Continue the Mamma Mia movie review below, starting after its final sentence; the rows that follow the review are not part of it.
╭─ Selected text
But here’s the odd thing. The film is so silly and played to constant high-energy capacity that after a while Mamma Mia begins to wear you down. You may begin to smile, you may begin to clap, but you’ll be guaranteed to start humming the incredibly infectious tunes. Mamma Mia is essentially an Abba jukebox with a third-rate story strung along for the ride. As a story, it leaves much to be desired, but as a musical experience it makes you realize how glorious those Abba songs are. They’re like perfect pop bundles that somehow make you feel better even if the lyrics are more bittersweet than you realize at the time. The 18 Abba songs showcased, along with a few others during a weird curtain call sing-a-long, will certainly lift your spirits just as long as you concentrate more on the music than on the often-forced context.
The actors are better than the material, clearly. Streep is her generation’s finest actress but she tries too hard to convince you of the great girl-power fun she’s having. The singing, on the other hand, is all over the map. Streep and Seyfried have the strongest voices of the bunch, which is good considering they also have the most musical numbers to sing and twirl to. Neither has a particularly sensational voice but then again they certainly distance themselves from their pitiful peers. Most of the other actors just have droning vocals but Brosnan, oh boy, I have to congratulate the man for having the courage he does. You feel embarrassed for the guy; I mean this is James Bond here. I found myself turning away whenever he opened his mouth, not wanting to look the man in the eye. Every time he started singing my theater crowd of Mamma Mia faithful began snickering and giggling. I almost feel so bad that I should send the guy a card saying, “Sorry about the singing, but hey, you’ll always have the paycheck.”
╰─
╭─ Dataset content
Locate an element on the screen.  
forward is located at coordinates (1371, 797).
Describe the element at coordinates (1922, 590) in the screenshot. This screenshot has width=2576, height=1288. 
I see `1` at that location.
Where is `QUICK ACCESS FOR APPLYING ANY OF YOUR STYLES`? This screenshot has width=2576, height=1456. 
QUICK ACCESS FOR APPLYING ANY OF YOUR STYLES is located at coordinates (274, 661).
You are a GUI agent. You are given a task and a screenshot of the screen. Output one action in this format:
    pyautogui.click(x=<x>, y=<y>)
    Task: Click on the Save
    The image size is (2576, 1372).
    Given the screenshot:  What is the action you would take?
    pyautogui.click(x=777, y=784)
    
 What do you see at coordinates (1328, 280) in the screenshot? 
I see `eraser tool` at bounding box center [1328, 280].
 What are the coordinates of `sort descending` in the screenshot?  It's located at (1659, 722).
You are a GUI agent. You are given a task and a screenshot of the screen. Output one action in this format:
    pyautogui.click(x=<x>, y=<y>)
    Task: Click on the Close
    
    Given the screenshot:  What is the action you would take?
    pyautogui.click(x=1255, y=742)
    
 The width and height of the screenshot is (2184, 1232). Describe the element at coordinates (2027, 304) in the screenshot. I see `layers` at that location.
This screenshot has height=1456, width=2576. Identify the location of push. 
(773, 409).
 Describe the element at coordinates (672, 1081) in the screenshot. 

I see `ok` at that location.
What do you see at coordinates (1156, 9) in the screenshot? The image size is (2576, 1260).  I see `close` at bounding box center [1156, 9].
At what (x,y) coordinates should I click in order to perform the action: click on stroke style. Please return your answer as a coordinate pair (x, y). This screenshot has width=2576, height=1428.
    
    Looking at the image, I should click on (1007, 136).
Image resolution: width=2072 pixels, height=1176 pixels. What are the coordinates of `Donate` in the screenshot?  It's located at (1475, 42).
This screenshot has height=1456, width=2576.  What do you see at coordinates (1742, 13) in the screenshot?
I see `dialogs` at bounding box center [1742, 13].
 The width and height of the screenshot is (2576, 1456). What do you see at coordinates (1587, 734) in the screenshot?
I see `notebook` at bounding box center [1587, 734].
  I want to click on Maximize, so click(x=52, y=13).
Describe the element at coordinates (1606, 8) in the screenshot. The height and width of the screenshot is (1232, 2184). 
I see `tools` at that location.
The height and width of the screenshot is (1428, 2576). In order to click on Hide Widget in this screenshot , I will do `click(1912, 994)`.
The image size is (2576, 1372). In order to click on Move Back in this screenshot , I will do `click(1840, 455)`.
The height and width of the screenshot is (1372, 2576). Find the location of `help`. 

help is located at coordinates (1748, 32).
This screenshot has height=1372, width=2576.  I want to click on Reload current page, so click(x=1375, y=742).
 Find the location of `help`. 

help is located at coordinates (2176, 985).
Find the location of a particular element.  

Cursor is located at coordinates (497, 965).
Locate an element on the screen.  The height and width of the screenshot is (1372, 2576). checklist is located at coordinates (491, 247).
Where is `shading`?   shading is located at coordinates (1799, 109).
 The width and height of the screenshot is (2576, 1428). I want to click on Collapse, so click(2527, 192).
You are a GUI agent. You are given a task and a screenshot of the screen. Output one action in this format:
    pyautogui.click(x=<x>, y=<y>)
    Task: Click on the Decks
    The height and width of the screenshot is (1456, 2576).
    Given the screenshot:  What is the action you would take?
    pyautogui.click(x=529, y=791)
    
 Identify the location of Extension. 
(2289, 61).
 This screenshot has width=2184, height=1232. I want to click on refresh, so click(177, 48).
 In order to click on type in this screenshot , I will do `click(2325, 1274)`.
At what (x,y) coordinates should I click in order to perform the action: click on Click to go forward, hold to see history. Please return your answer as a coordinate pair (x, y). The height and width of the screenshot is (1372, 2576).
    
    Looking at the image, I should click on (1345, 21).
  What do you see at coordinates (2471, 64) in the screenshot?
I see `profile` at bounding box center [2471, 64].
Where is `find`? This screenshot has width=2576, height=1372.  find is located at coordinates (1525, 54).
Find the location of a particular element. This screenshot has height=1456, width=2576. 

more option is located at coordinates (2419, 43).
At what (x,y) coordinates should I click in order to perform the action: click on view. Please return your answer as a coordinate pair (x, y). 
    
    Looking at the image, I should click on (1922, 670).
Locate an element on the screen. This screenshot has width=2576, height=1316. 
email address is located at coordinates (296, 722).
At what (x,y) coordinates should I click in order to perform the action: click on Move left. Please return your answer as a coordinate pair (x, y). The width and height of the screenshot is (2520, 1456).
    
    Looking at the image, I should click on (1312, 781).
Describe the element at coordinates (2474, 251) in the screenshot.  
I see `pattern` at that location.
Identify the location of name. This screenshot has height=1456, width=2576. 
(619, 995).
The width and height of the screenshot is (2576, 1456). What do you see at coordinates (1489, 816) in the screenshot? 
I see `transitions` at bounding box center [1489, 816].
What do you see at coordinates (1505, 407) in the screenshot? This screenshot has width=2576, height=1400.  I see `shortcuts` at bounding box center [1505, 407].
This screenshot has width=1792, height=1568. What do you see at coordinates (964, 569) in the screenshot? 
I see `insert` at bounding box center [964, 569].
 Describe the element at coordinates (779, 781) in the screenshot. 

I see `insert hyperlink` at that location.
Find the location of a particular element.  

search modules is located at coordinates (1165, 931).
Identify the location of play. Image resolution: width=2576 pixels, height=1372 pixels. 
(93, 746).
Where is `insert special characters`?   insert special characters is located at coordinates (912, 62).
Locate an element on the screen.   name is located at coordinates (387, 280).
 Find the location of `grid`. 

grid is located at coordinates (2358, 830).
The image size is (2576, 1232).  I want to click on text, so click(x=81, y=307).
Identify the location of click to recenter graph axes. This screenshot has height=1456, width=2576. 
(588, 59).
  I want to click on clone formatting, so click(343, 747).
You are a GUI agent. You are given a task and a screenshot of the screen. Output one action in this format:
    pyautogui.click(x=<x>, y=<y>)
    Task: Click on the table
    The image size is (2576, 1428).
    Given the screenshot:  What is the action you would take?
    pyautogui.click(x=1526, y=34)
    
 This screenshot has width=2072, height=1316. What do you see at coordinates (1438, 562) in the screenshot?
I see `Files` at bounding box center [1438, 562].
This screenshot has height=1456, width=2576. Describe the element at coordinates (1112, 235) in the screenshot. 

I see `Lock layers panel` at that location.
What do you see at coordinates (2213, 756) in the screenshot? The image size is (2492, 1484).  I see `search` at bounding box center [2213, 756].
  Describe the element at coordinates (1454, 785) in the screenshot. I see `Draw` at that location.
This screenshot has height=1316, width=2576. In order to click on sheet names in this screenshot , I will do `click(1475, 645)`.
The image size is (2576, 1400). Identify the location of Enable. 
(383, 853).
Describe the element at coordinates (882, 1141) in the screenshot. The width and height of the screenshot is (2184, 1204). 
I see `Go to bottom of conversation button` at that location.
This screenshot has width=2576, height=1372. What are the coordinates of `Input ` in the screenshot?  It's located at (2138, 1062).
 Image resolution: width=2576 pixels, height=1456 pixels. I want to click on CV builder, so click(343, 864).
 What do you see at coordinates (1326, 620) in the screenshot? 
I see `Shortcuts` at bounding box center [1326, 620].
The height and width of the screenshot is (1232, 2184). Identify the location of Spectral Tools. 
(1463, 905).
╰─
(Result of this exercise)
The real audience for a Mamma Mia movie is the fans of the Mamma Mia theatrical show, and the movie is tailored to their interests. The big screen version isn’t interested in converting new fans, hence the amateurish direction and disregard for reaching out for broader appeal. Mamma Mia the movie is pretty much a less zippy and ten times goofier version of the stage show except with bad singing. If that sounds like a fun evening out, then by all means enjoy. This is a mess of a movie and not a terribly good movie at that, and yet the power of those Abba songs will inject enough goodwill that you will forgive some of the movie’s transgressions. Some. Pierce Brosnan’s singing is something that cannot be forgiven nor forgotten.